* SELECTED TEXT *
A Viral Market Update VIII: A Crisis Test – Value vs Growth, Active vs Passive, Small Cap vs Large!

Active versus Passive Investing
Some of the readers of this blog are in the active investing business and I apologize in advance for raising questions about your choice of profession. After all, any discussion of active versus passive investing that comes down on the side of the latter implicitly is a judgment of whether you are adding value by trying to pick stocks or time markets. Consequently, these discussions quickly turn rancid and personal, and I hope this one does not.
The Difference
In passive investing, as an investor, you allocate your wealth across asset classes (equities, bonds, real assets) based upon your risk aversion, liquidity needs and time horizon, and within each class, rather than pick individual stocks, bonds or real assets, you invest in index funds or exchange traded funds (ETFs) to cover the spectrum of choices. In active investing, you try to time markets (by allocating more money to asset classes that you believe are under valued and less to those that you think are over valued) or pick individual assets that you believe offer the potential for higher returns. Active investing covers a whole range of different philosophies from day trading to buying entire companies and holding them for the long term.

Put simply, active investing covers a range of philosophies with different time horizons, different and often contradictory views about how markets make mistakes and correct them,

The Lead In
Until the 1970s, active investing dominated passive investing for two simple reasons. The first was the presumption that institutional investors were smarter, and had access to more information than the rest of us, and should thus do better with our money. The second was that there were no passive investing vehicles available for average investors. Both delusions came crashing down in the late sixties and early seventies.

* ACTIVITY *
Please repeat everything in the market update from "The Lead In" down to "and early seventies.", word for word.

* DATASET EXTRACT *
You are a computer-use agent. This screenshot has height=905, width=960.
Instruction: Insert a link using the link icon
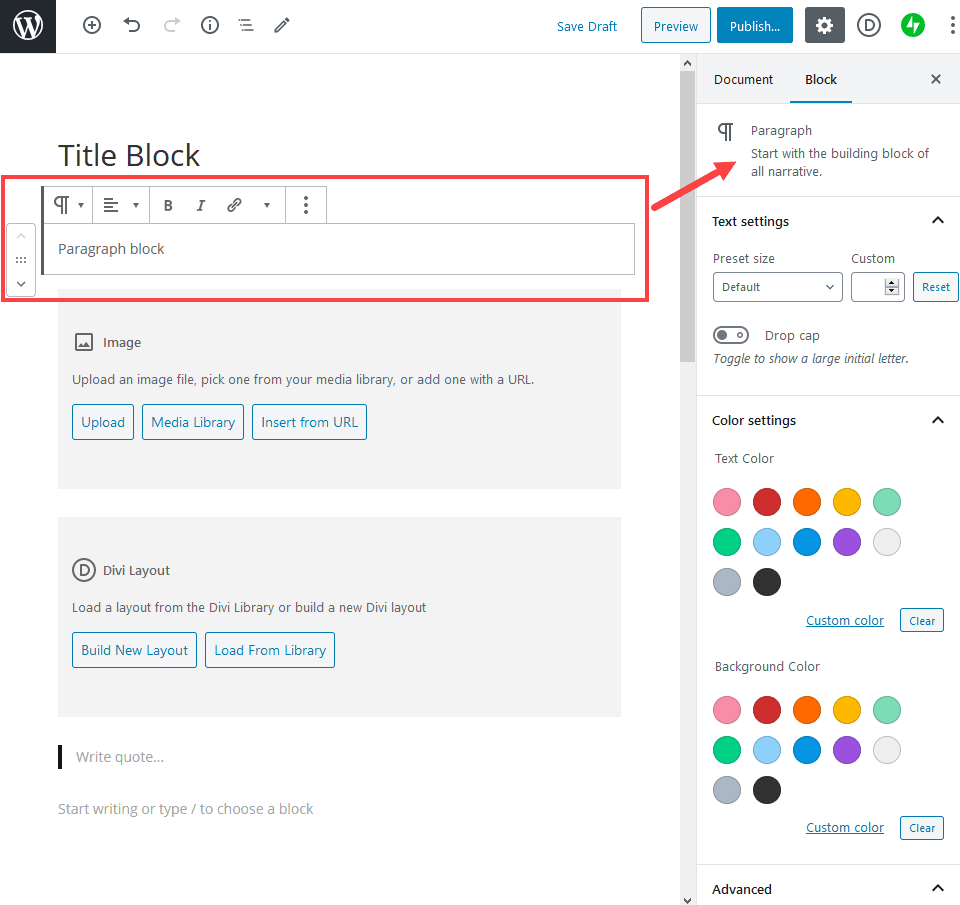(x=234, y=204)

* WRITTEN SOLUTION *
The Lead In
Until the 1970s, active investing dominated passive investing for two simple reasons. The first was the presumption that institutional investors were smarter, and had access to more information than the rest of us, and should thus do better with our money. The second was that there were no passive investing vehicles available for average investors. Both delusions came crashing down in the late sixties and early seventies.